Until now, few studies have described the HOMA-IR index in children and reliable cutoff values have not been widely accepted. Borgoño et al.  compared the HOMA-IR index of 1-year-old children born from mothers with and without GDM and concluded that for infants born from women with GDM, weight gain was positively associated with IR. In contrast to the results of Borgoño et al., the HOMA-IR index values reported in our study were higher (0.21 vs. 0.53, respectively). However, their population consisted mostly of Caucasian patients (75%) and non-specified race/ethnicity (25%) . Besides, the different insulin and glucose laboratory techniques could explain this variation. In fact, compared to Caucasians, higher HOMA-IR index cutoff values have been suggested for Latin-American population . Therefore, as a result of the paucity of evidence, we opted to define the HOMA-IR index cutoff value by percentile and reliably describe the 90th and 95th percentiles.

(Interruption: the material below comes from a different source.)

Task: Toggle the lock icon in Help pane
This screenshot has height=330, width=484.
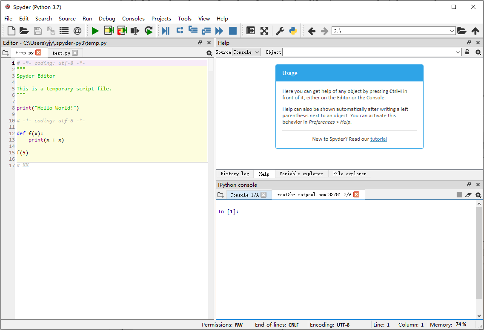Action: tap(467, 52)
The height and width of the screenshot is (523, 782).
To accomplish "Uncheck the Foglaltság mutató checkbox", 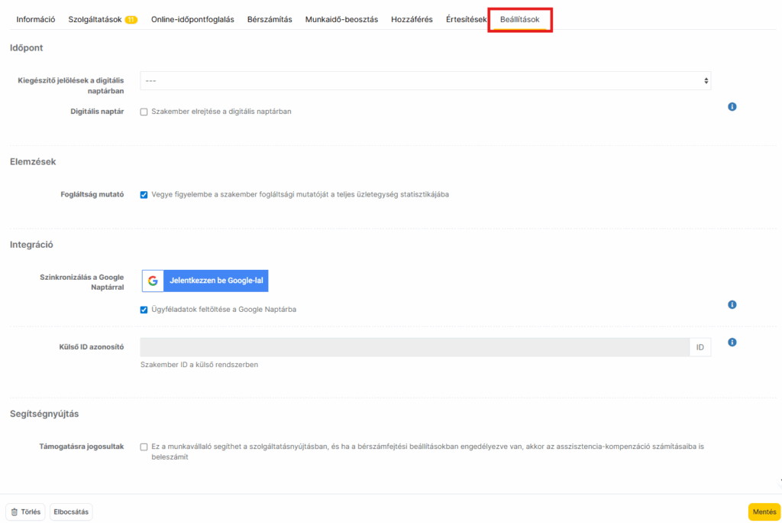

Our study has several limitations. First, as a result of the study’s design, we cannot accurately predict how higher HOMA-IR or high insulin values will impact infants later in life. However, even though this was not the aim of this study, in an ongoing study, we will follow the participants of this study and assess their complete evolution through time. In fact, the body of evidence is strong regarding the association between metabolic risk and higher HOMA-IR, insulin, and glucose values. Second, we used HOMA-IR to define IR; however, as a result of our large study sample, performing a euglycemic insulin clamp would not have been feasible because of its technical complexity. Moreover, the euglycemic insulin clamp has not been completely validated in this population. At the same time, we followed a strict protocol and, to our knowledge, this is the first study in a large number of infants with a high inter-observer reliability to evaluate AN prevalence, its association with IR, and AN diagnostic accuracy for IR.